══ SOURCE TEXT ══

How to Calculate the Actual Value of Money?

AVM is based on a principle that the current value of money is worth more than the same amount of money in future.

In other words, the real worth or purchasing power of a specific amount of money changes with time. For example, the purchasing power of Rs. 100 would not be same after one year.

Therefore, money is preferred to be received in the present than any future date.

Similarly, if different projects yield the same return at different periods of time, the project with the earliest return would be preferred. The value of money decreases with time because the money available at present can be invested to earn returns from it. However, the money received in future loses the investment opportunity available at present. For example, if a project gives a return of Rs. 50,000 at present, the same amount can be invested in other profitable projects to earn more returns.

On the other hand, if the same return is received from the project after two years, the investment opportunity of the amount for two years would be lost. Therefore, the project that gives a return of Rs. 50,000 at present should be selected. The present and future value of money can be calculated by using different formulae. Let us learn how to calculate the actual value of money in present and future.

═══

§ REQUESTS:
**a.** Could you return the words of the text on the value of money, starting at "AVM is based" and ending at "any future date."?
**b.** Can you resume the text on the value of money right after its final sentence?

══ RECORDS PROVIDED ══

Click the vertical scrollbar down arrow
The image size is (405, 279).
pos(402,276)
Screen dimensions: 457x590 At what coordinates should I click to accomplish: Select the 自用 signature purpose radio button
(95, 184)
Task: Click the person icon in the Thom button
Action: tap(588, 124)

═══

§ RESULTS FOR EACH TASK:
**a.**
AVM is based on a principle that the current value of money is worth more than the same amount of money in future.

In other words, the real worth or purchasing power of a specific amount of money changes with time. For example, the purchasing power of Rs. 100 would not be same after one year.

Therefore, money is preferred to be received in the present than any future date.

**b.**
Future Value of Cash Flows:

The future value refers to the real worth of any cash flow or a series of cash flows in future. Suppose a project generates a profit of Rs. 1000. If the amount of total generated profit is invested in another project that ensures 5% annual rate of return, the total amount received after one year would be Rs. 1050.

Therefore, it can be said that the future value of Rs. 1000 after one year would be Rs. 1050 at the rate of 5% per annum. Now, let us learn how to calculate the future value of a single cash flow and annuity (a set of fixed cash flows).

Future Value of a Single Cash Flow:

The future value of a single cash flow is the real value of a particular sum of money in future. For example, if a project needs an investment of Rs1,000 at present, and would yield return at the rate of 5% after one year starting from the current date. The return from the project after one year would be the future value of money invested in the project.

Therefore, money received after one year = Principal + Interest

= 1000 + (1000 × 0.05)

= 1000 + 50 = Rs. 1050

Therefore, Rs. 1050 is the future value of Rs. 1000 after one year at the rate of 5% per annum. Similarly, Rs. 1050 is reinvested for another year; the amount received at the end of the second year would be Rs. 1102.5.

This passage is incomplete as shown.